───── Document section
Among the modules of computational tongue diagnosis systems, tongue body segmentation is a prerequisite for subsequent feature extraction and diagnostic analysis. Tongue body segmentation usually involves three steps: edge enhancement, contour initialization, and segmentation. For edge enhancement, conventional edge detectors, such as the Gaussian gradient [35], color gradient [36], and Canny detector [7], have been used. Considering the shape and gray-level characteristics of tongue contour, Zuo et al. [10, 11] proposed a polar edge detector to suppress adverse interference from the lip boundary and tongue fissures. For contour initialization, several heuristic [10], deformable model-based [35], and watershed-based [36] methods have been suggested. For segmentation, active contour models (ACM) [11, 13, 35, 37] and the gradient vector flow (GVF) snake [38] have been used for the final segmentation of the tongue body [14, 39, 40].

Despite the progresses in tongue body segmentation, the existing methods usually suffer from some limitations and cannot meet the performance requirements of a practical computational tongue diagnosis system. For example, in the edge enhancement step, conventional edge detectors usually neglect the characteristics of gray-level variation along the tongue body contour. In the contour initialization step, parts of the tongue body contour might exhibit very weak edges, and the detected contour would be discontinuous, making it hard to obtain a continuous contour for initialization. Moreover, the interference from lips and tongue fissures makes tongue body segmentation more challenging.

In this study, to circumvent edge enhancement and contour discontinuity problems, we propose a novel tongue body segmentation method, GaborFM, which performs fast marching over the two-dimensional (2D) Gabor magnitude domain of tongue images. As shown in Figure 1, the proposed GaborFM method first uses the 2D Gabor magnitude-based edge detector for edge enhancement. Then, in the contour initialization stage, the continuous initial contour is obtained by using fast marching to connect stable segments of the tongue body contour. Finally, the GVF snake is used for tongue body segmentation.
──────────
───── Data extract
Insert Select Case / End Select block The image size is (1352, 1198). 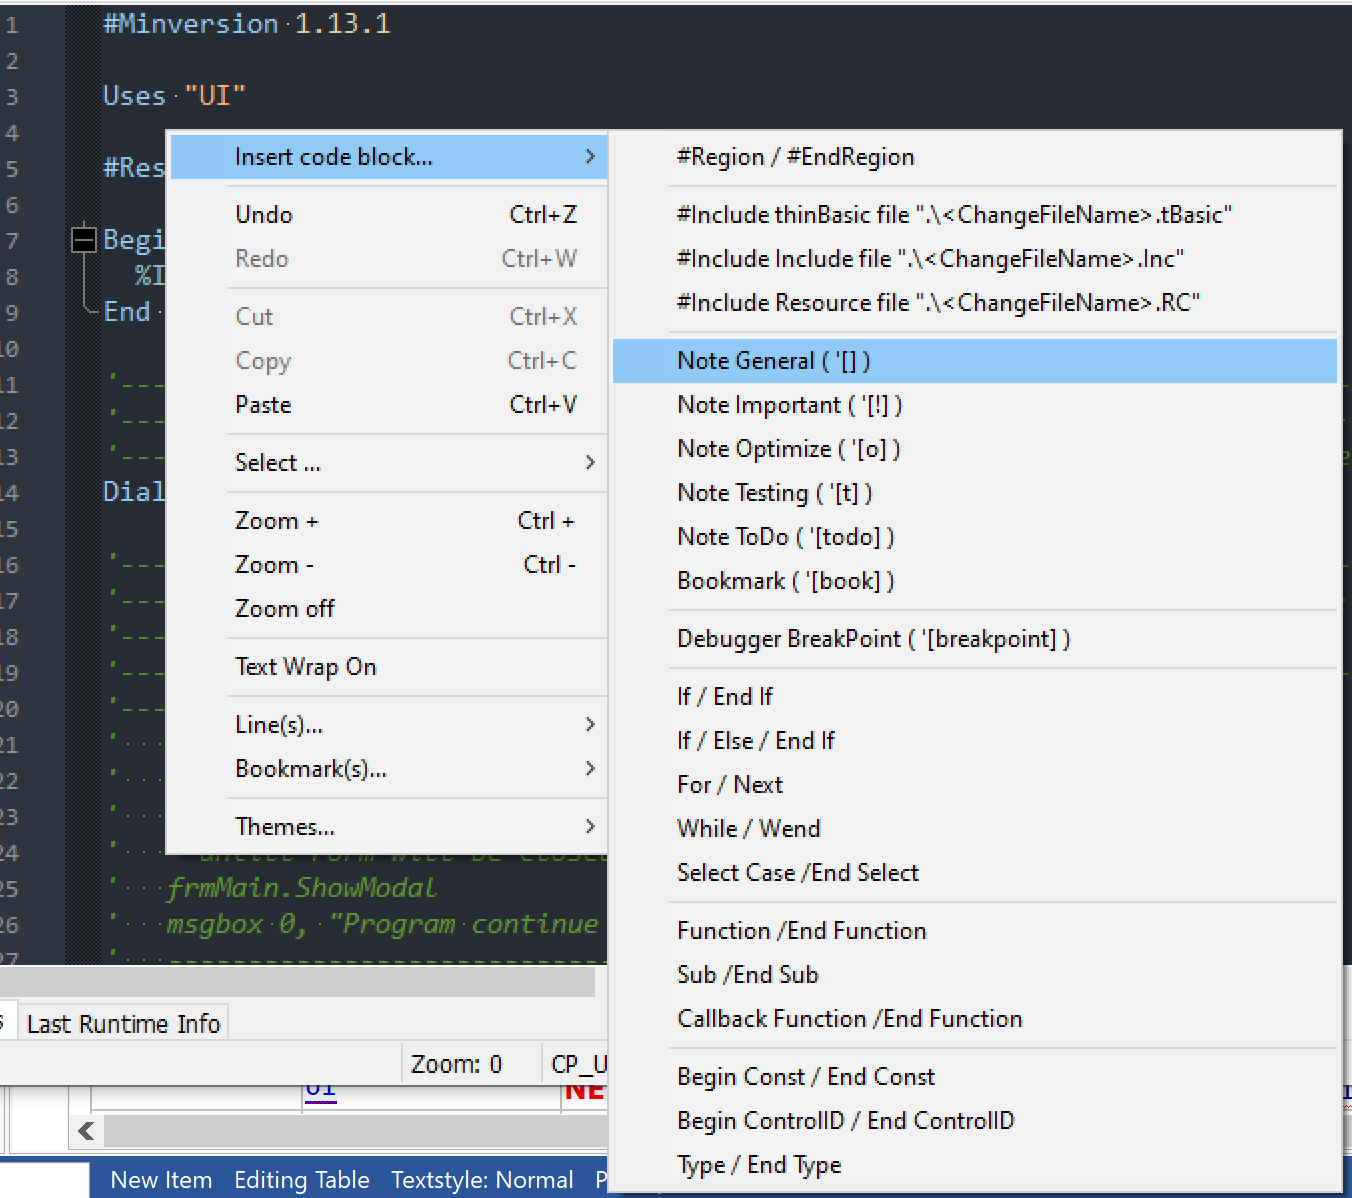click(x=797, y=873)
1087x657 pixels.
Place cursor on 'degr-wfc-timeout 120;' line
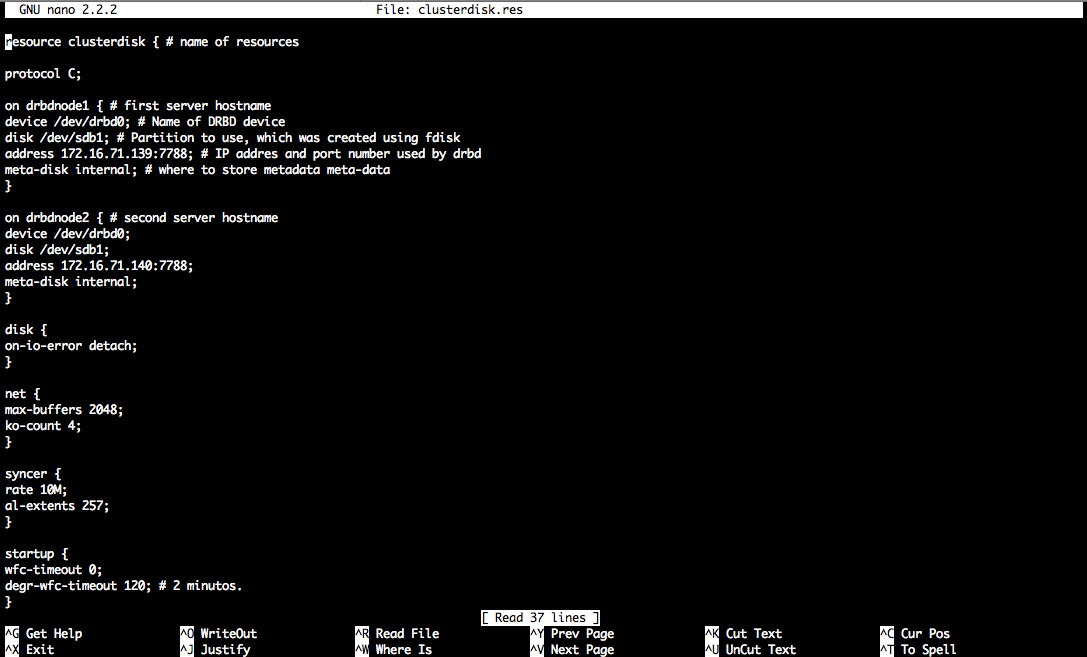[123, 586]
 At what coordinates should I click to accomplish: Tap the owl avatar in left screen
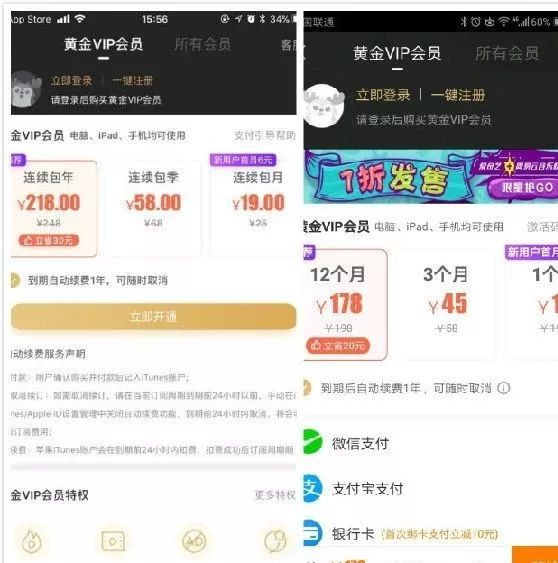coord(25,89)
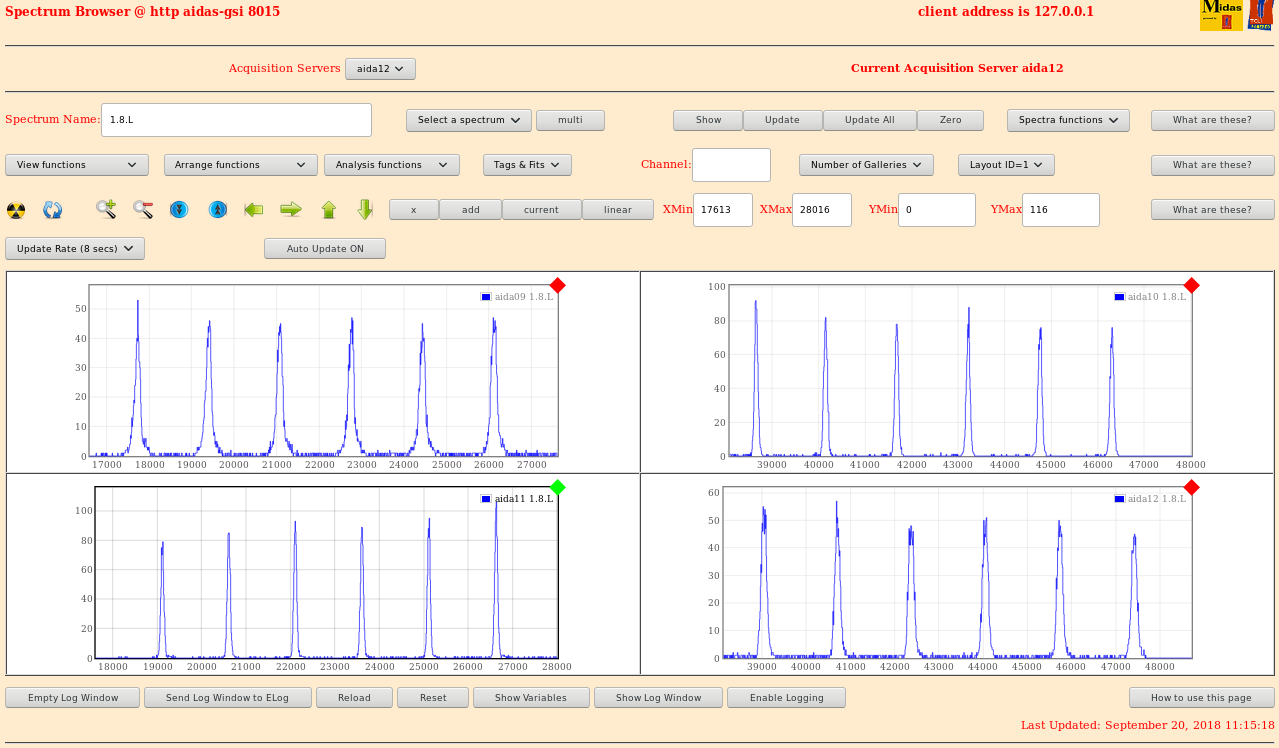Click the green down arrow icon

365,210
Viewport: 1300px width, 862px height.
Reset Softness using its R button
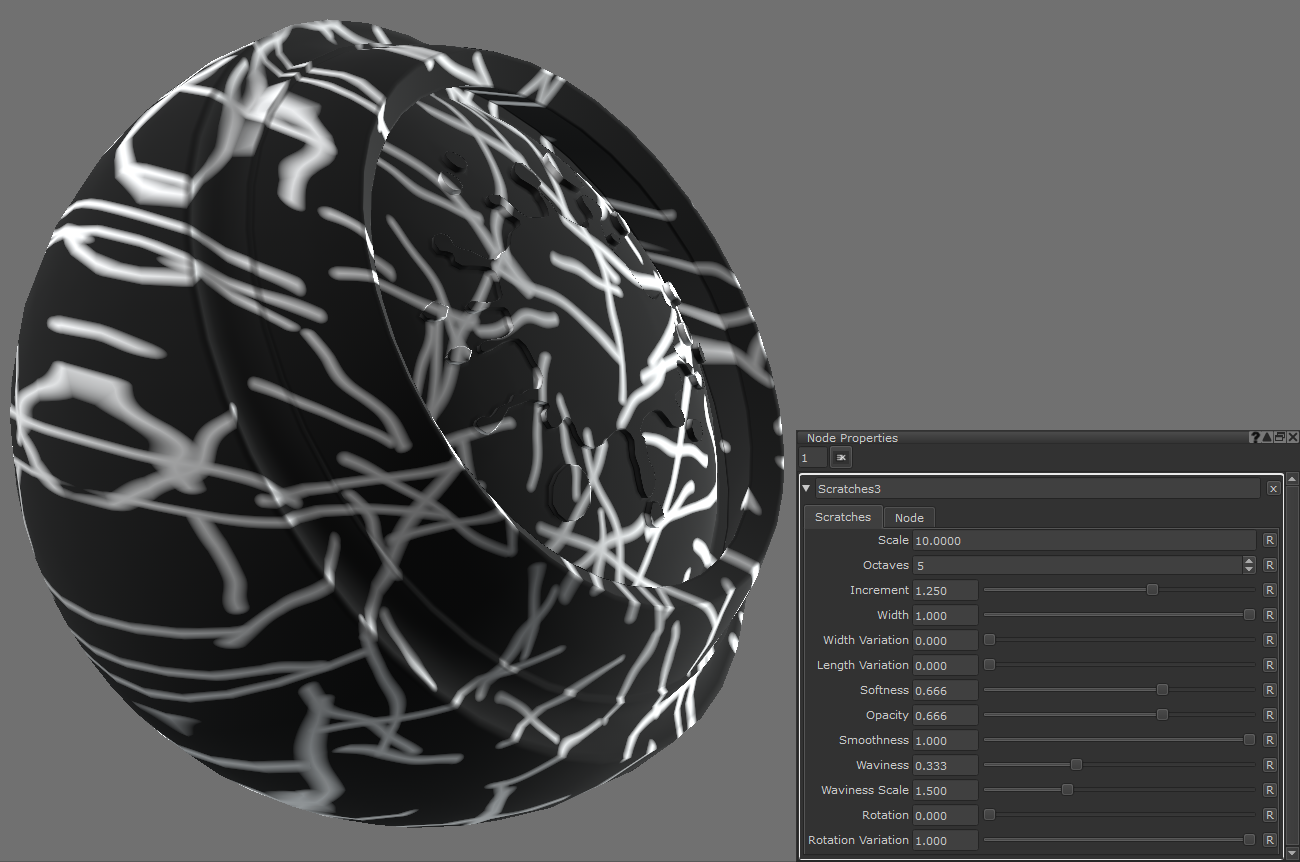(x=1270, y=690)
──────────
▶ [Questions to answer]:
(a) Decide whether each statement agrees with the passage on tongue body segmentation, giving yes or no and quoting the words of the passage that settle it. (i) Tongue body segmentation usually involves four steps. (ii) Zuo et al. proposed a polar edge detector to suppress interference from the lip boundary and tongue fissures. (iii) In the proposed GaborFM method, the GVF snake is used for edge enhancement.
(b) Answer the following questions using the passage on tongue body segmentation.
(i) Which conventional edge detectors have been used for edge enhancement?
(ii) What might parts of the tongue body contour exhibit in the contour initialization step?
(iii) In the GaborFM method, what does fast marching connect to obtain the initial contour?
(c) Write the next part of the passage on tongue body segmentation, starting after its last sentence.

▶ [List of answers]:
(a)
(i) No: "Tongue body segmentation usually involves three steps: edge enhancement, contour initialization, and segmentation."
(ii) Yes: "Zuo et al. [10, 11] proposed a polar edge detector to suppress adverse interference from the lip boundary and tongue fissures."
(iii) No: "the proposed GaborFM method first uses the 2D Gabor magnitude-based edge detector for edge enhancement" and "Finally, the GVF snake is used for tongue body segmentation."

(b)
(i) The Gaussian gradient, the color gradient, and the Canny detector.
(ii) Very weak edges.
(iii) Stable segments of the tongue body contour.

(c)
Figure 1

Intermediate and final results of GaborFM for tongue body segmentation. (a) A tongue image, (b) results after edge enhancement, (c) result after removing non-tongue parts, (d) result after edge thresholding and the selection of the stable segments, points A, C, B, D are four points in the two segments; (e) the result of fast marching, and (f) the final segmentation results, where the red curve is the initial contour, and the green curve is the final contour of the tongue body.

Edge enhancement is fundamental for any edge-based active contour and level set based segmentation method. Thus, the enhancement of the tongue body contour by the proposed 2D Gabor magnitude-based edge detection method was first studied. There are several region-based models, such as color-texture segmentations [38, 41] and the C-V model and its extensions [42], but, tongue texture is very complex and varies with images, so this study used the edge-based model and first investigated the edge enhancement problem.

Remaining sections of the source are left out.